Steve Fowler (born August 8, 1950) is a Democratic politician and policy analyst who served as a member of the Nebraska Legislature from the 27th district from 1973 to 1983.

==Early life==
Fowler was born in Lincoln, Nebraska, in 1950, and attended the University of Nebraska High School, graduating from Lincoln East High School in 1968. He attended the University of Nebraska–Lincoln, serving as student body president in 1971 and 1972.

==Nebraska Legislature==
In 1972, Fowler ran against incumbent State Senator William Swanson in the Lincoln-based 27th district. In the nonpartisan primary, Fowler faced Peterson, former State Railway Commissioner Richard Larson, life insurance agent R. Stanley Sorensen, and activist Hubert Wisnieski. Swanson placed first in the primary, winning 33 percent of the vote, and advanced to the general election against Fowler, who placed second with 26 percent. The race between the two was expected to be close, and Fowler ultimately defeated Swanson with 51 percent of the vote, becoming the youngest person elected to the legislature in state history.

Fowler ran for re-election in 1976, and was challenged by attorney Don Stenberg and former Education Commissioner Cecil Stanley. Fowler placed first in the primary by a wide margin, winning 54 percent of the vote, and advanced to the general election against Stenberg, who won 23 percent of the vote and narrowly defeated Stanley for second place. Fowler defeated Stenberg, winning re-election 56–44 percent.

In 1980, Fowler ran for re-election to a third term, and was challenged by Jerry Sellentin, the director of human services at Bryan Memorial Hospital.
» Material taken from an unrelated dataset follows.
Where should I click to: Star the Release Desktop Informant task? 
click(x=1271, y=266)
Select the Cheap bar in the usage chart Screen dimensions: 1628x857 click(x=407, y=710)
Sellentin placed first in the primary over Fowler, winning 54 percent of the vote to Fowler's 46 percent. The race between Fowler and Sellentin was closely watched, and one of the most expensive in the state that year, with pro-life groups spending heavily against Fowler.

Fowler narrowly defeated Sellentin, winning 52 percent of the vote to Sellentin's 48 percent. Though Fowler initially declined to concede, and considered requesting a recount as the votes canvassed, but he ultimately declined to do so, and conceded defeat.

==Post-legislative career==
On May 27, 1983, Fowler resigned from the legislature to serve as the director of the Policy Research Office in Governor Bob Kerrey's administration. He resigned from the Kerrey administration 1985 to serve as Omaha Mayor Mike Boyle's campaign manager in his successful re-election campaign.

Fowler and his wife moved to California, in 1985, where he worked as a campaign consultant and established FowlerHoffman LLC, a political consulting firm.